Abstract
The maximum wavelength of strong absorption band of methylol melamine (MM) near 200 nm depends on the number of the substituted methylol group and its band position shifts linearly to the longer wavelength side against the number of methylol group. Such linearity between the maximum wavelength and the number of methylol group of MM is useful to an analysis of the molecular species of MM homologues.
In this paper the spectroscopic property of the absorption bands near 200 nm of melamine and four MM (1MM, 2MM, 3MM, and 4MM) and relationship between the maximum of absorption band of MM and the number of methylol group were studied by the CNDO/2 method with the singly-excited configuration interaction concerning with π-electron.
The absorption spectrum of melamine near 200 nm is consisted of the π-π*transitions from the ground 1A1′ state to the excited 1A2′, 1A1′, and 1E′ states under the molecular symmetry of D3h. The first two transitions are symmetry-forbidden and the other transition is doubly-degenerate in energy and symmetry-allowed.

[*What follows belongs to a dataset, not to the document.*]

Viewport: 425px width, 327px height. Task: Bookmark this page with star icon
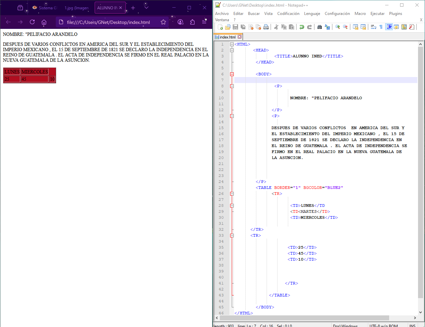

The absorption spectrum of MM which appears in 200-260 nm region is consisted of the four different electronic transitions which correspond to the π-π* transitions from the ground 1A1′ state to the excited 1A2′, 1A1′ and 1E′ states in melamine. The maximum wavelength corresponding to each calculated electronic transition does not change linearly against the number of methylol group, while that of the absorption curve synthesized from these calculated absorption bands varries linearly. The above calculated result is in good agreement with the observed behavior of the maximum wavelength of the absorption spectrum band of MM against the number of methylol group.